The reply should consist of every entry, repeated exactly.

BEGIN Entries shown

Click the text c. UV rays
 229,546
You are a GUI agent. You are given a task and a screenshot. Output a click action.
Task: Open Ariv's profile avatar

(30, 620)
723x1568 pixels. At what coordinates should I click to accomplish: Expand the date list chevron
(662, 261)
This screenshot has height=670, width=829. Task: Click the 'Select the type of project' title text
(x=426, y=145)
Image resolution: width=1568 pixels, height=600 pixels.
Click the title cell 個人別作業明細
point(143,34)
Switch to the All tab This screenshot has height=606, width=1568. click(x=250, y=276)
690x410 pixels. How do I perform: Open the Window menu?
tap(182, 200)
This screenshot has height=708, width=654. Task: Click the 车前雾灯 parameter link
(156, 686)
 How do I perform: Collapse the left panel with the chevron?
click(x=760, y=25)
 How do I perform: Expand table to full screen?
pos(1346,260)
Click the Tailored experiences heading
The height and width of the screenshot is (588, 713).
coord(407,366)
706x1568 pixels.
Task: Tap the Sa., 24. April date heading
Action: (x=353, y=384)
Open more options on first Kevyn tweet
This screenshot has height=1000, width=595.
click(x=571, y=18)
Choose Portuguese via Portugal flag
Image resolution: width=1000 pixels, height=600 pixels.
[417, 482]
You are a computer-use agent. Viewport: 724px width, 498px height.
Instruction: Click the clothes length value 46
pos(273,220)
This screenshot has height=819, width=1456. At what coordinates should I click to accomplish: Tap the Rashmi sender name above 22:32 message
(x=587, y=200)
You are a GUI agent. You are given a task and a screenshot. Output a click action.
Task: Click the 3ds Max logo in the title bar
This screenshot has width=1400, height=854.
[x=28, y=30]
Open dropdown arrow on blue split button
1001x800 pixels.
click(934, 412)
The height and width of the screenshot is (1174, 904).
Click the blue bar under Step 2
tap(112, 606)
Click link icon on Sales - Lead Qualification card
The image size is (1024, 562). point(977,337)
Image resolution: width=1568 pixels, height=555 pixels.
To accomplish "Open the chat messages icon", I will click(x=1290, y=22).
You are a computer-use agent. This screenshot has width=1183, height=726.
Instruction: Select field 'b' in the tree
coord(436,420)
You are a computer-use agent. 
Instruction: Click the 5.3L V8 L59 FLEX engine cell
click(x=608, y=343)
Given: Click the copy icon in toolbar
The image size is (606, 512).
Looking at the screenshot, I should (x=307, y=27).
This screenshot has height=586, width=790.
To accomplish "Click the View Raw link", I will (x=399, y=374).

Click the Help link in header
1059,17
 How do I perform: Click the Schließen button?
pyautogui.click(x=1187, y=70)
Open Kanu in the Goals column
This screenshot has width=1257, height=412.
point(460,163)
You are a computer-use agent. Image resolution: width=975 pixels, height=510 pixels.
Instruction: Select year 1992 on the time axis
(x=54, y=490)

END Entries shown

→ Reply:
Click the text c. UV rays
 229,546
You are a GUI agent. You are given a task and a screenshot. Output a click action.
Task: Open Ariv's profile avatar

(30, 620)
723x1568 pixels. At what coordinates should I click to accomplish: Expand the date list chevron
(662, 261)
This screenshot has height=670, width=829. Task: Click the 'Select the type of project' title text
(x=426, y=145)
Image resolution: width=1568 pixels, height=600 pixels.
Click the title cell 個人別作業明細
point(143,34)
Switch to the All tab This screenshot has height=606, width=1568. click(x=250, y=276)
690x410 pixels. How do I perform: Open the Window menu?
tap(182, 200)
This screenshot has height=708, width=654. Task: Click the 车前雾灯 parameter link
(156, 686)
 How do I perform: Collapse the left panel with the chevron?
click(x=760, y=25)
 How do I perform: Expand table to full screen?
pos(1346,260)
Click the Tailored experiences heading
The height and width of the screenshot is (588, 713).
coord(407,366)
706x1568 pixels.
Task: Tap the Sa., 24. April date heading
Action: (x=353, y=384)
Open more options on first Kevyn tweet
This screenshot has height=1000, width=595.
click(x=571, y=18)
Choose Portuguese via Portugal flag
Image resolution: width=1000 pixels, height=600 pixels.
[417, 482]
You are a computer-use agent. Viewport: 724px width, 498px height.
Instruction: Click the clothes length value 46
pos(273,220)
This screenshot has height=819, width=1456. At what coordinates should I click to accomplish: Tap the Rashmi sender name above 22:32 message
(x=587, y=200)
You are a GUI agent. You are given a task and a screenshot. Output a click action.
Task: Click the 3ds Max logo in the title bar
This screenshot has width=1400, height=854.
[x=28, y=30]
Open dropdown arrow on blue split button
1001x800 pixels.
click(934, 412)
The height and width of the screenshot is (1174, 904).
Click the blue bar under Step 2
tap(112, 606)
Click link icon on Sales - Lead Qualification card
The image size is (1024, 562). point(977,337)
Image resolution: width=1568 pixels, height=555 pixels.
To accomplish "Open the chat messages icon", I will click(x=1290, y=22).
You are a computer-use agent. This screenshot has width=1183, height=726.
Instruction: Select field 'b' in the tree
coord(436,420)
You are a computer-use agent. 
Instruction: Click the 5.3L V8 L59 FLEX engine cell
click(x=608, y=343)
Given: Click the copy icon in toolbar
The image size is (606, 512).
Looking at the screenshot, I should (x=307, y=27).
This screenshot has height=586, width=790.
To accomplish "Click the View Raw link", I will (x=399, y=374).

Click the Help link in header
1059,17
 How do I perform: Click the Schließen button?
pyautogui.click(x=1187, y=70)
Open Kanu in the Goals column
This screenshot has width=1257, height=412.
point(460,163)
You are a computer-use agent. Image resolution: width=975 pixels, height=510 pixels.
Instruction: Select year 1992 on the time axis
(x=54, y=490)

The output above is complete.